Nine consecutive patients were included in a study. There were 6 men and 3 women whose mean age was 35.5 years (range 22-59 years) at the time of initial symptom onset. All patients underwent surgery with the aid of intraoperative mapping, with incomplete tumor removal because of invasion of eloquent structures. The neuropathological examination diagnosed a DLGG in all cases (7 oligodendrogliomas, 1 astrocytoma, and 1 oligoastrocytoma). Five patients had a 1p19q codeletion. Because of tumor regrowth, the 9 patients underwent reoperation (2 surgeries in 6 cases and 3 surgeries in 3 cases), again with incomplete resection. There were no surgical complications. Adjuvant therapy (radiotherapy and chemotherapy) was administered in all patients because of progression to a higher grade of malignancy that was histopathologically confirmed in all tumors. The patients suddenly worsened, and the diagnosis of LMSS was made with a mean delay of 77 months (range 27-140 months) after the initial symptom onset. Six patients benefited from salvage chemotherapy while palliative care was chosen in 3 cases. The median survival in the 6 patients who underwent LMSS treatment was significantly longer than that in the 3 patients who did not receive salvage chemotherapy (p = 0.03).
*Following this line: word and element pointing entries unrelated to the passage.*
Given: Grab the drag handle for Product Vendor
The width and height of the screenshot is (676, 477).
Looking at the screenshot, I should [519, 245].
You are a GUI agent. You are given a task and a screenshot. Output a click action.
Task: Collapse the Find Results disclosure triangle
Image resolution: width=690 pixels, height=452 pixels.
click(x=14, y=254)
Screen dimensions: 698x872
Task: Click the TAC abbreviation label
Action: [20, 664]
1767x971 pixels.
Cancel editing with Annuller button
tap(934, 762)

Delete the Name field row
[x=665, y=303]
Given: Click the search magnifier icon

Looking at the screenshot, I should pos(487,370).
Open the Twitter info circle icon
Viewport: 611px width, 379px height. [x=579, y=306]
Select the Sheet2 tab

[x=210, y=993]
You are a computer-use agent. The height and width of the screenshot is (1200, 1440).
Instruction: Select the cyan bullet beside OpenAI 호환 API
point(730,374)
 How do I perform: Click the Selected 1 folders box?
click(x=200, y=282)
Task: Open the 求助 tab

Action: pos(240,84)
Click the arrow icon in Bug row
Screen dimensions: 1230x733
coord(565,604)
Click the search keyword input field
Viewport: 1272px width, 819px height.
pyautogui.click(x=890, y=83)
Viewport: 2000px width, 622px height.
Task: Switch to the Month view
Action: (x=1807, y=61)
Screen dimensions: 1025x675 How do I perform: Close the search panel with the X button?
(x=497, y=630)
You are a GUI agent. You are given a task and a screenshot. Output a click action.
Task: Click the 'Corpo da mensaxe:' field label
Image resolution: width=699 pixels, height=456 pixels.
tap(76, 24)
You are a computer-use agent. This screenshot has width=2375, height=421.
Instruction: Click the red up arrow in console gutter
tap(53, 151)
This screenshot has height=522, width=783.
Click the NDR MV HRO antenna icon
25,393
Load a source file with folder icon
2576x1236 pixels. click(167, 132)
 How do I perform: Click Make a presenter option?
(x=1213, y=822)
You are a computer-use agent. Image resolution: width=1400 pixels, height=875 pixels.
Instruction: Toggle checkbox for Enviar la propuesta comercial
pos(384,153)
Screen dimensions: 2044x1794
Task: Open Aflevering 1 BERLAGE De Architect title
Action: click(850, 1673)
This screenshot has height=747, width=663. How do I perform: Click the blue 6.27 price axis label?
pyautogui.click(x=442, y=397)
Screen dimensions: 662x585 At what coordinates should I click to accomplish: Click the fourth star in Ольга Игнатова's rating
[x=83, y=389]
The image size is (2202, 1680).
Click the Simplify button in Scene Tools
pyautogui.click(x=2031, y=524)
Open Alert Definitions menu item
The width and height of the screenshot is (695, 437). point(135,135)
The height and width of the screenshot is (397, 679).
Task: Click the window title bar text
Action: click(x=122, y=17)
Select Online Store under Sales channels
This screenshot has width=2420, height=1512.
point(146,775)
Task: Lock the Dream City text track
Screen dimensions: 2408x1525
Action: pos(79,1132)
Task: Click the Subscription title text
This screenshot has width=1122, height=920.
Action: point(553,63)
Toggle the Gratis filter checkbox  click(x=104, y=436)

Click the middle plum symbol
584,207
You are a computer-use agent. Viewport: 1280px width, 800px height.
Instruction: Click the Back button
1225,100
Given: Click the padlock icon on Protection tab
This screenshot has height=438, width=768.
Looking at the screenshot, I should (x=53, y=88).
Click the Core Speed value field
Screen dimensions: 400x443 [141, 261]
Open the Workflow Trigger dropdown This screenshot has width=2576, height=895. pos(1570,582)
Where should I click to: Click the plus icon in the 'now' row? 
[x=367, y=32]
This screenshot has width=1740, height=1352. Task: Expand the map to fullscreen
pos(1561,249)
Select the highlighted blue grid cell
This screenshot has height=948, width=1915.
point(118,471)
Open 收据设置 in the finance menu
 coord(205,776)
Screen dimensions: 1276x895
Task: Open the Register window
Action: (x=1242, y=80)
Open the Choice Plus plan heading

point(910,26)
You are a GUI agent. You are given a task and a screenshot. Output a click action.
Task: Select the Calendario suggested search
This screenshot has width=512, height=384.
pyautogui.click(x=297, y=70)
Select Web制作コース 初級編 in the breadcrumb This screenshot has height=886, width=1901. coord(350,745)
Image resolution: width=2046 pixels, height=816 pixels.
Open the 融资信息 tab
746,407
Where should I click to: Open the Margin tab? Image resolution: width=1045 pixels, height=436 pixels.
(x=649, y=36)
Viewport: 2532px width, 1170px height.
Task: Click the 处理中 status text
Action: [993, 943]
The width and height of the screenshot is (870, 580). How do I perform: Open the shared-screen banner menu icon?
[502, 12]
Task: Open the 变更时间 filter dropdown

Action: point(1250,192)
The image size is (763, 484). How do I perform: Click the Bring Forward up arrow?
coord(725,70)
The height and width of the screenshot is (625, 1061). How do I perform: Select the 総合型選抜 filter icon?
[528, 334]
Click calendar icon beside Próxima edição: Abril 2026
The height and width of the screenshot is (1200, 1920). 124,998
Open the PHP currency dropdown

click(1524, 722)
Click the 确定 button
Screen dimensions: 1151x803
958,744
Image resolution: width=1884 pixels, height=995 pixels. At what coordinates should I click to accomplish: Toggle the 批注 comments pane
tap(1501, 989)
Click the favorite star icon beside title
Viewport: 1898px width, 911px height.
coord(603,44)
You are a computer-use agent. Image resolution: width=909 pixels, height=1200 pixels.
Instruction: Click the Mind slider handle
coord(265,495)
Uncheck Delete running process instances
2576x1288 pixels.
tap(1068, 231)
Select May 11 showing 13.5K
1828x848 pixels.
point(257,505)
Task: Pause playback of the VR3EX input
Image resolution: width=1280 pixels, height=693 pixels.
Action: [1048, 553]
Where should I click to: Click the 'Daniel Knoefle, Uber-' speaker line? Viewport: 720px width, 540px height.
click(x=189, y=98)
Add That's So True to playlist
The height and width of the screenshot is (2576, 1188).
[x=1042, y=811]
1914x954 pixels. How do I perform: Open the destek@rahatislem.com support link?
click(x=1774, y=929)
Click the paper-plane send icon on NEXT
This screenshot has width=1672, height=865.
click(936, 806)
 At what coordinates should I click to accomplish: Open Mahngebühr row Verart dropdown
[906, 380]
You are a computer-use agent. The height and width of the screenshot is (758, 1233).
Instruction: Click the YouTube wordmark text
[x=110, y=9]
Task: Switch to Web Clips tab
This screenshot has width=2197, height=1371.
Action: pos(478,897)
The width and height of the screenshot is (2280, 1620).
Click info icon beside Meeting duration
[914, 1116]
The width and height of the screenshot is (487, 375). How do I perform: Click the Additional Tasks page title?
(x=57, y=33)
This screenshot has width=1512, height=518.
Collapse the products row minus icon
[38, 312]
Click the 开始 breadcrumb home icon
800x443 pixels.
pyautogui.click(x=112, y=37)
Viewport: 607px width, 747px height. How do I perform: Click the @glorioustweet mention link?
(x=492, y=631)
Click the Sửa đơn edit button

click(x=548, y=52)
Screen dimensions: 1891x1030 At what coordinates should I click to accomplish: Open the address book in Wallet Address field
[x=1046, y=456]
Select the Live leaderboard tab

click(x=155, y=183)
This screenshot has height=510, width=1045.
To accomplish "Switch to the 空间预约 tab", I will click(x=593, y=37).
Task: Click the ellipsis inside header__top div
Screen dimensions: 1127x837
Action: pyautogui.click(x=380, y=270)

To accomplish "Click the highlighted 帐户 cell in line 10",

Indeed, all patients died, with a mean delay between the diagnosis of LMSS and death of 11 months (range 2-38 months) and with a mean delay between the initial symptom onset and death of 88 months (range 34-144 months).
Cerebrospinal fluid dissemination of DLGG is a rare but possible event. It can occur throughout the progression of WHO Grade II oligodendrogliomas, oligoastrocytomas, and astrocytomas, regardless of 1p19q status. This complication seems to appear in patients who have undergone multiple incomplete resections. Salvage therapy can be considered in patients with good neurological status. However, LMSS is associated with a decreased overall survival. Therefore, this rare entity deserves further multicenter studies to better understand its pathophysiology and to adapt therapeutic strategies 7).